All parts of the food chain had a part to play, he said.

NZX head of insights Julia Jones said the world was facing the “most awesome calamity ever” with a pandemic, geopolitical concerns along with inflation.

“The cost of food is going through the roof,” Jones said.

To illustrate this, she said the cost of producing a cheese scone has jumped 45% over the past two years.

The biggest influence on that increase has been the cost of wheat or flour, which has lifted 27% since mid-March.

Other grains have also gone up with feed wheat up 10%, feed barley has lifted 18%, oats 10% and both maize and palm kernel have risen 22%.

Jones said there were multiple reasons for the increases. 

Domestically, a large amount of NZ milling wheat was reduced to feed wheat.

Drought in Southland was a big driver of this, as well as drier and hotter conditions across the central North Island. 

Internationally, the conflict in Ukraine has scared the market with prices in the US and Australia increasing massively.

This had a trickle-down effect on New Zealand prices.

“Ukraine is one of the worlds largest soybean and corn exporters while Russia is one of the world’s largest wheat exporters. While this doesn’t affect NZ directly, it puts pressure on Australia which is where we import our grains as other countries source elsewhere.” 

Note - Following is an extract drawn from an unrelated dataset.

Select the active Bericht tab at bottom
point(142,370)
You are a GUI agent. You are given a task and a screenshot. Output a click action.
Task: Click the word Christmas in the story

As well as fertiliser, another influence was oil prices with reports of over $1/L increases for 91 unleaded over the last two months. 

This is a 30% increase over the course of three months.

Jones said hope was not a strategy for farmers and they have to adapt to these headwinds and work more closely with other farming sectors.

“We have to get real and we cannot continue to think hope is a business plan.”